Exercise instructions — Check each line of the data for "computer" and select those that have it.

Data records below:

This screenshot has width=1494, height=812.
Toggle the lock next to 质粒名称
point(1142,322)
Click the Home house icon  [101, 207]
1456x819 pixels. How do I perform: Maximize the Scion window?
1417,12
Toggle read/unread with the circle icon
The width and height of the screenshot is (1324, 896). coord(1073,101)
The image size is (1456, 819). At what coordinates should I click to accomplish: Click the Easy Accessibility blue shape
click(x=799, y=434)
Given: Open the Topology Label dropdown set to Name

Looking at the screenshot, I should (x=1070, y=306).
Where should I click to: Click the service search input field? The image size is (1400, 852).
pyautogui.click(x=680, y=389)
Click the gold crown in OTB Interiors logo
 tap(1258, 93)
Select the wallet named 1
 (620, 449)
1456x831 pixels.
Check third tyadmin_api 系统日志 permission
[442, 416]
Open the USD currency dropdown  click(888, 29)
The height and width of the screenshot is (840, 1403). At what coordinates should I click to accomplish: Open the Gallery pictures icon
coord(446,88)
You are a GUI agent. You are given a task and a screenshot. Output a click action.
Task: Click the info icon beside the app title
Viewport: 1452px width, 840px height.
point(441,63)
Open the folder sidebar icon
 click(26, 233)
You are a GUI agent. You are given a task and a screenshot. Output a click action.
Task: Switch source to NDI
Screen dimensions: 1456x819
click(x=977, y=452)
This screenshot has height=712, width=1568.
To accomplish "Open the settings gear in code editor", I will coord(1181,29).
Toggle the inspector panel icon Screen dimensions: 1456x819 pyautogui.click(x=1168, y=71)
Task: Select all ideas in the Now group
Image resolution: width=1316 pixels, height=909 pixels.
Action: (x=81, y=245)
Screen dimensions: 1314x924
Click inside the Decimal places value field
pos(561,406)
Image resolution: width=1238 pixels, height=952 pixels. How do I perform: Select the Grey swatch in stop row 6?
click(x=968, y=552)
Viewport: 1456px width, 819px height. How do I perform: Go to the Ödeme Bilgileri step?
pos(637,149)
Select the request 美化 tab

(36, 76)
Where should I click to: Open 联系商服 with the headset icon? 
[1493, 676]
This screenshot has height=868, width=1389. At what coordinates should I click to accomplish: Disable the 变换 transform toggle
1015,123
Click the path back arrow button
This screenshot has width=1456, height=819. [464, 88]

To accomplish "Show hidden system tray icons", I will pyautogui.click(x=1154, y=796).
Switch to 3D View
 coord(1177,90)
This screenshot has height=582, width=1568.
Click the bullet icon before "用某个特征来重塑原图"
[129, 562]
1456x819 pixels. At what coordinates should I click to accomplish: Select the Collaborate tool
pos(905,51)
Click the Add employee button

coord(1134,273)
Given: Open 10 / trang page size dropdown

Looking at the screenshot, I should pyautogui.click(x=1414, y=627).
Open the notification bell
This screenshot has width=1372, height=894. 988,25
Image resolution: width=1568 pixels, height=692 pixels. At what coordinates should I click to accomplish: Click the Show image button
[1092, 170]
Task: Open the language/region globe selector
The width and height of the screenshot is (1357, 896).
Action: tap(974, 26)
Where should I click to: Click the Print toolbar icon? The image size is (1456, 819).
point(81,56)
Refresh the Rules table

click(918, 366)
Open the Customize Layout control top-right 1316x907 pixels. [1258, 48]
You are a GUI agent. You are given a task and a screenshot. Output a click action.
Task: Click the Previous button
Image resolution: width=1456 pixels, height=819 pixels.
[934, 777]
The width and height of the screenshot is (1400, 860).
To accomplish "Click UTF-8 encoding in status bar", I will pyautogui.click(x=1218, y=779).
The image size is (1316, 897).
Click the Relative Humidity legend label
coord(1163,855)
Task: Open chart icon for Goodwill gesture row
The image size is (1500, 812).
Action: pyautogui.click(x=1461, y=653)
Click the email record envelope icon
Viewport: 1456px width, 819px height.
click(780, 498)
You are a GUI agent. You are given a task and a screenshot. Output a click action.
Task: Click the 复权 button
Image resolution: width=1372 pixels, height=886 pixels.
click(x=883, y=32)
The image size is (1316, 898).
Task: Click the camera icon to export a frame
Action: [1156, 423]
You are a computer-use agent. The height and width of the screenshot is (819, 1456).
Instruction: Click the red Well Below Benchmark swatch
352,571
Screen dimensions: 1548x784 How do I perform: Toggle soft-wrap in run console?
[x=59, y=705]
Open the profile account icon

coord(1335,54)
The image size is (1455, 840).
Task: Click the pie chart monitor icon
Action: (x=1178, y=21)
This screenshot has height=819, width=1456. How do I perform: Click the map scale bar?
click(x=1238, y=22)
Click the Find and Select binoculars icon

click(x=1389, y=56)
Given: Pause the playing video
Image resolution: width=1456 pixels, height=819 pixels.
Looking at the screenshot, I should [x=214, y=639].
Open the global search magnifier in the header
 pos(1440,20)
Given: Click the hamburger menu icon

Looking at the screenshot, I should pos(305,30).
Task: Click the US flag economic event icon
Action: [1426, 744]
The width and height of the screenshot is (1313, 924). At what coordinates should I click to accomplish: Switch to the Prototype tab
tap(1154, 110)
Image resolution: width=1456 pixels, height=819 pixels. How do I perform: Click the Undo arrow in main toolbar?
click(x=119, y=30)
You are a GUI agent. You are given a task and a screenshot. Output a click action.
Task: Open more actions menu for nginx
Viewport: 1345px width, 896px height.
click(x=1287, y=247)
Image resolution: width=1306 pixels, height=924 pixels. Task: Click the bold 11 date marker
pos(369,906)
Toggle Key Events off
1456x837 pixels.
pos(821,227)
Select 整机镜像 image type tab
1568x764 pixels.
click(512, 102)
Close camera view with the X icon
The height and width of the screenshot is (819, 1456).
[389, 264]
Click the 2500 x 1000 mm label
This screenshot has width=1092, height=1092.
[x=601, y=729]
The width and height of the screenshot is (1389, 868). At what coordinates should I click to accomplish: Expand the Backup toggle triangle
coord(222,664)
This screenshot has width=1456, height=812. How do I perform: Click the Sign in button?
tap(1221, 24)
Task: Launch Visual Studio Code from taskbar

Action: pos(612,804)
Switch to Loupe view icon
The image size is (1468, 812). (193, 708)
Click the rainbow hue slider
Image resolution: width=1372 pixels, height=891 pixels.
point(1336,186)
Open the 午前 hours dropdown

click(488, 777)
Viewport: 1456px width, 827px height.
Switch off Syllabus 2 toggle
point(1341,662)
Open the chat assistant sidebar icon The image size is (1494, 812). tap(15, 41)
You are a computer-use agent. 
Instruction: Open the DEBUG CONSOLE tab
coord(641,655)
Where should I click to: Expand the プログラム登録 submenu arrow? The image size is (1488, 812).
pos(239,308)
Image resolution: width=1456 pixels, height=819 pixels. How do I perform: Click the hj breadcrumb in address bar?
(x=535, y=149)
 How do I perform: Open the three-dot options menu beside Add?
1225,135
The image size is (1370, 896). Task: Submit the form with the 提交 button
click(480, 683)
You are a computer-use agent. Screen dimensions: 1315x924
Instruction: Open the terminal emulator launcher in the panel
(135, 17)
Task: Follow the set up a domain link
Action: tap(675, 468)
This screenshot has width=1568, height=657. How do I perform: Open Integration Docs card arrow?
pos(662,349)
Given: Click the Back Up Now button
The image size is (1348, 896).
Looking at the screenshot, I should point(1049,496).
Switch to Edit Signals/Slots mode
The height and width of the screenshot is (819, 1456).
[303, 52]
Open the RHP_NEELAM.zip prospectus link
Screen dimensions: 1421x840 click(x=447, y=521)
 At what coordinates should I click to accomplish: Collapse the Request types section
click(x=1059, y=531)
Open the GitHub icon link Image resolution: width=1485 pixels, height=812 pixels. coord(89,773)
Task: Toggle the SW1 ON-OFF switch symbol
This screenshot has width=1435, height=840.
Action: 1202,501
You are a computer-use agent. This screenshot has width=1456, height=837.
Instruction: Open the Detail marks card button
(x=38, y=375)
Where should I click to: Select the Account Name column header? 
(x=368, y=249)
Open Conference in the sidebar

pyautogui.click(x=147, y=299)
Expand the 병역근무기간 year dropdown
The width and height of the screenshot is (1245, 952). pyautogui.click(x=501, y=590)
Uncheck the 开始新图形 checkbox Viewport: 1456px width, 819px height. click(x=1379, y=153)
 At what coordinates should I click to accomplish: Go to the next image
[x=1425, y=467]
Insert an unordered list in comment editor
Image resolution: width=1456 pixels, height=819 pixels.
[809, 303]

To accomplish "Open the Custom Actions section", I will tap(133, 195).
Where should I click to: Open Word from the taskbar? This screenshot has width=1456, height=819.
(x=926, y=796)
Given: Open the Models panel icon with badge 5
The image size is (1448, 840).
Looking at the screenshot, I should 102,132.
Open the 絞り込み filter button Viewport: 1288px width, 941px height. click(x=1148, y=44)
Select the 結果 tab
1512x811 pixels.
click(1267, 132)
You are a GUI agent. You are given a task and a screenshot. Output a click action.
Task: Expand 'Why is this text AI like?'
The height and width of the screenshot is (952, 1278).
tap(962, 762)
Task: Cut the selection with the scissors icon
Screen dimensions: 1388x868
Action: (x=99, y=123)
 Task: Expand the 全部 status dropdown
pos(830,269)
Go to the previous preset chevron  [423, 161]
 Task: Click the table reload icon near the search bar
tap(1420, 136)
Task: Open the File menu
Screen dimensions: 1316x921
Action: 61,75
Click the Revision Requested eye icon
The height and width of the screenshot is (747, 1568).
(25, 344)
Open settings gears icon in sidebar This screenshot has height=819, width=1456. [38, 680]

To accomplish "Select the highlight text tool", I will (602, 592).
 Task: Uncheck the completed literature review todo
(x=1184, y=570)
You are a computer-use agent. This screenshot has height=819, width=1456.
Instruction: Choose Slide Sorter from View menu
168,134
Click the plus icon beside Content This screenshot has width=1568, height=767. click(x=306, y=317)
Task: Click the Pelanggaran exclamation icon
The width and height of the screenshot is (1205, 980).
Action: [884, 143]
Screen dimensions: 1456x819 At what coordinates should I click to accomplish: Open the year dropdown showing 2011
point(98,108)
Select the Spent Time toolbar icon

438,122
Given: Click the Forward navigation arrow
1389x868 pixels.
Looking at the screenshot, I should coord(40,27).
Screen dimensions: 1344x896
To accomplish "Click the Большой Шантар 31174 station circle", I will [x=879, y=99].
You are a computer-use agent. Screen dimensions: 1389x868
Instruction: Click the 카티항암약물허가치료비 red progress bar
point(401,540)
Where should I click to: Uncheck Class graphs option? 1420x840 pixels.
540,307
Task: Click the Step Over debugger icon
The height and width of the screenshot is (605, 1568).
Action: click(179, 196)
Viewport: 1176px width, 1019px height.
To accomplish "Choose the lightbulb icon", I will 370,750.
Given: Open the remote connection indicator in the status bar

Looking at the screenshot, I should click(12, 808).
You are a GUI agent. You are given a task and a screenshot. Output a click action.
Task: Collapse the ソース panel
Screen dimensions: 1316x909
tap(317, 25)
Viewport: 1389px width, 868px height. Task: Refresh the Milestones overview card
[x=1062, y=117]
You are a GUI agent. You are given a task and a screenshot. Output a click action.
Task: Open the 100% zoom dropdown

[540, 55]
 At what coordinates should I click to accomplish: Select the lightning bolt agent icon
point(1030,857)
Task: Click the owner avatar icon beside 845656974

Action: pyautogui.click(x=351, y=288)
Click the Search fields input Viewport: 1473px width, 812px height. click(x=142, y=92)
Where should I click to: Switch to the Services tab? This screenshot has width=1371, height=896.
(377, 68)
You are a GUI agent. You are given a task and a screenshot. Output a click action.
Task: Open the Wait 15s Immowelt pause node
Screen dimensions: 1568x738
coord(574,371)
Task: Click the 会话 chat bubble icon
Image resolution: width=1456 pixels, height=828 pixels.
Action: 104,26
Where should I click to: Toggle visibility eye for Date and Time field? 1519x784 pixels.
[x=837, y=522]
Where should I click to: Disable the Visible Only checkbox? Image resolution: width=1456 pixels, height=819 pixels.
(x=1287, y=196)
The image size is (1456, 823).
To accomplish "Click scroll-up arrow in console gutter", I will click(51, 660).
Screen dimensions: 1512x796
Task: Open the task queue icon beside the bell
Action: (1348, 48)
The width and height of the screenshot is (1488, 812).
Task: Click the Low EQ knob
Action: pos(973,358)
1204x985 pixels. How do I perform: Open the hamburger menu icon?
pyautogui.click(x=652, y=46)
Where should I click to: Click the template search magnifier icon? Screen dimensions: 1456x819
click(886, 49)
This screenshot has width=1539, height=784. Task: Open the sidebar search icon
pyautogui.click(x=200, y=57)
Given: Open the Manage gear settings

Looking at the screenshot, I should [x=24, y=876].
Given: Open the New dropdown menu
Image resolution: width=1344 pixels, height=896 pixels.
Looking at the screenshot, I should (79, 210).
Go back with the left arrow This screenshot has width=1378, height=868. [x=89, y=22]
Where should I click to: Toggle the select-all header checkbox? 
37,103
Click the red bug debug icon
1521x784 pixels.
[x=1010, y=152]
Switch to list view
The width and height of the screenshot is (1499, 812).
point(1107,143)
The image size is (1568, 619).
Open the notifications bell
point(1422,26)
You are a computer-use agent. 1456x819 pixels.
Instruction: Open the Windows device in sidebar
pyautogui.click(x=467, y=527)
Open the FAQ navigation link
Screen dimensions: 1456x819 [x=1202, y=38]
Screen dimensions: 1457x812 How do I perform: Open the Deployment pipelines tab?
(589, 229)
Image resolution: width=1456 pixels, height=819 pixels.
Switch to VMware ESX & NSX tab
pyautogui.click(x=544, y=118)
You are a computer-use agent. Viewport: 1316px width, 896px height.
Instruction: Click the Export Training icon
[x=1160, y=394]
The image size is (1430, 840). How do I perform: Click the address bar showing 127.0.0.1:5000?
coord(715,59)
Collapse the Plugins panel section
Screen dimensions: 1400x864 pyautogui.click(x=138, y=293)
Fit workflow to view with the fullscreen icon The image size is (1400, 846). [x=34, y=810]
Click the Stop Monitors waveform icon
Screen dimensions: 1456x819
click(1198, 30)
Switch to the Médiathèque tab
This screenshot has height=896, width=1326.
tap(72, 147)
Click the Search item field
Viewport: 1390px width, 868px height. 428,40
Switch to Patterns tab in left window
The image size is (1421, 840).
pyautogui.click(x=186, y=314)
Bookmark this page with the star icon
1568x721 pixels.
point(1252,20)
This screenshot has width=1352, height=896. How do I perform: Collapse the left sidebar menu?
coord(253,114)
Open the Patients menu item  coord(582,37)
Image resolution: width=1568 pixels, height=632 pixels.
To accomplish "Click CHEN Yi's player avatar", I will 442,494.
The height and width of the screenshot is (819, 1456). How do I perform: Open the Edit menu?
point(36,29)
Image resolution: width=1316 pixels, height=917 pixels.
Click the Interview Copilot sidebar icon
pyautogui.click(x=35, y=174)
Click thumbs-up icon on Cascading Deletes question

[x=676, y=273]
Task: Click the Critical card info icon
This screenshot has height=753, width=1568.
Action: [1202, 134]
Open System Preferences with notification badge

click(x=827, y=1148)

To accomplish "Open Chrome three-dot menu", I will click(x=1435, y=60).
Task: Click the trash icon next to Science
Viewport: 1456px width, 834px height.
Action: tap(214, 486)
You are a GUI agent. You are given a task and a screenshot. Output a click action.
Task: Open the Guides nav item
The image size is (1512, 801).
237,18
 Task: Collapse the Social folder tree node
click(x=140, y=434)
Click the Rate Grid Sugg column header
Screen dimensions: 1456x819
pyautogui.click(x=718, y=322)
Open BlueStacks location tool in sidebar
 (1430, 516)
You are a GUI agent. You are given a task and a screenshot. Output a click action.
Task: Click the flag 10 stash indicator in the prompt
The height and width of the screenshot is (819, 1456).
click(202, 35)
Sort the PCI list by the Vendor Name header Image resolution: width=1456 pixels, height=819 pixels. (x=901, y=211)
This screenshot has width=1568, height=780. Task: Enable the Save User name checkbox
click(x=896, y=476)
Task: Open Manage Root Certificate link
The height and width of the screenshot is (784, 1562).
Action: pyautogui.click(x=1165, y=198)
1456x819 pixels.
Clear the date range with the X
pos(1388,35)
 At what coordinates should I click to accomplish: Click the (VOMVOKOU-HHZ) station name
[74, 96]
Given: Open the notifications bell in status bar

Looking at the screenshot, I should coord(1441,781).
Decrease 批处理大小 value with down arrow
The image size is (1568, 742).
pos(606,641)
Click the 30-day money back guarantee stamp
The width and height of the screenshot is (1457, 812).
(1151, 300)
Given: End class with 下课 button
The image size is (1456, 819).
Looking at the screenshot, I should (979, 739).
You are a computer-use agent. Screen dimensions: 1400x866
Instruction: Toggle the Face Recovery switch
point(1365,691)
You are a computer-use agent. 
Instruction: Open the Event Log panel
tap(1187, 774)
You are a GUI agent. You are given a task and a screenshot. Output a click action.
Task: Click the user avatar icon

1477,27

End of Data records.

Expected answer —
You are a computer-use agent. The height and width of the screenshot is (819, 1456).
You are a computer-use agent. 
You are a computer-use agent. Screen dimensions: 1315x924
You are a computer-use agent. This screenshot has width=1456, height=837.
You are a computer-use agent. This screenshot has height=819, width=1456.
You are a computer-use agent. Screen dimensions: 1389x868
You are a computer-use agent. 1456x819 pixels.
You are a computer-use agent. Viewport: 1316px width, 896px height.
You are a computer-use agent. Screen dimensions: 1400x866
You are a computer-use agent. 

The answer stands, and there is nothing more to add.